++++ PAGE ++++

PPE is needed to protect workers from dust and other hazards, such as the noise generated by the blasting equipment and the abrasive projectiles. An abrasive blasting respirator must cover the worker’s head, neck, and shoulders. Other PPE includes hearing protection, eye and face protection, a helmet, gloves, and safety boots. All PPE should be inspected daily to ensure they are not broken or worn down.
The blasting operation needs to be contained to protect other workers. This can be done by performing the operation in blast rooms or blast cabinets, by using barriers and curtain walls, or by creating a restricted area if the operation is not enclosed. An exhaust ventilation system is also needed to capture dust generated by the process.
Here is an example of an abrasive blast room for an industrial environment.
If you need guidance to manage safety, you can use the OSHA’s factsheet on how to protect workers from abrasive media blasting.
Due to its abrasive nature, grit blasting can lead to part deformation, inconsistent results, and surface contamination. To prevent quality issues, it’s important to maintain the equipment, replace degraded grits, mask sensitive areas on parts, and clean up dust residues.
Here is an overview of what you need to know about inconsistencies that can occur:
Grit blasting systems come with important downsides. The dust byproduct is a nightmare to manage, surfaces can get damaged, and manual masking to protect other areas is tedious.
While most manufacturers are used to managing these downsides, others are turning to alternatives. Let’s look at what solutions are available to address these issues.

++++

== WHAT YOU WILL DO ==
(A) In the page on grit blasting, why does the blasting operation need to be contained, and what ways of containing it does the page list?
(B) Write the next part of the grit blasting page, starting after its last sentence.

++++ DATA ++++

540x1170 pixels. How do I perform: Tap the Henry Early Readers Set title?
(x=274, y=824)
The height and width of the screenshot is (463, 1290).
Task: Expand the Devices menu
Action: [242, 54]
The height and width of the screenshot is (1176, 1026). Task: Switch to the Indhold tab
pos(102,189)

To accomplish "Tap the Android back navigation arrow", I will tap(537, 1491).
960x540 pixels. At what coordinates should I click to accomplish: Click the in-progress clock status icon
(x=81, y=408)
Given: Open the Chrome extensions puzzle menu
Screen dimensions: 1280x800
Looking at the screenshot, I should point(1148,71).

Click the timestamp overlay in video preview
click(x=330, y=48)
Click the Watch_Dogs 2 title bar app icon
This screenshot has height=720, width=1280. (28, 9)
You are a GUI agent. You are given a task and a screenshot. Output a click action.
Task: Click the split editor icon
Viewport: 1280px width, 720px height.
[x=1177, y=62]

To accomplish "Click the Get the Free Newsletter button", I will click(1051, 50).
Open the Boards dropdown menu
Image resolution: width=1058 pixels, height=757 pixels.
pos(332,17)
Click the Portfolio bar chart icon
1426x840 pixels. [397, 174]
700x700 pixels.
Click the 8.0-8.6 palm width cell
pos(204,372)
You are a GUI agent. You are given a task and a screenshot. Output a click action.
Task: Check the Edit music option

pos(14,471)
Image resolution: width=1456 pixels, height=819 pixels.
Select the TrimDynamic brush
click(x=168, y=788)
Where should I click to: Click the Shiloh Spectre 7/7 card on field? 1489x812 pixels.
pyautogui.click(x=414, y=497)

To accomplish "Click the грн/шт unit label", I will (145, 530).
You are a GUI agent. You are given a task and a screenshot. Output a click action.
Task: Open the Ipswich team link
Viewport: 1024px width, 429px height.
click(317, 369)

++++

== ANSWER LIST ==
(A) It needs to be contained to protect other workers. This can be done with blast rooms or blast cabinets, with barriers and curtain walls, or, if the operation is not enclosed, by creating a restricted area.

(B)
Laser texturing can drastically improve how surface preparation is performed on metal surfaces—especially when precision is needed or when processing a large number of parts. Laser texturing can modify the surface texture as needed and remove all types of contaminants at the same time. You can learn more about laser texturing here.
Dry ice blasting is the non-abrasive version of grit blasting. The process uses dry ice pellets for a much softer touch. It also does not leave blasting residues behind, with CO2 gas venting into the atmosphere instead. You can learn more about dry ice blasting here.
Laser texturing is a good solution if you need to treat localized areas on a part, automate your process, prevent damage on your substrate, eliminate dust problems, or process a large volume of parts.
If you think you could benefit from laser texturing, contact our laser experts today. They will review your application and tell you if it is a good option for you.
With a PhD in Laser Processing, Alex is one of the two laser experts who founded Laserax. He is now Vice President and Chief Technology Officer, overseeing the team that develops laser processes for laser marking, cleaning, texturing, and welding applications.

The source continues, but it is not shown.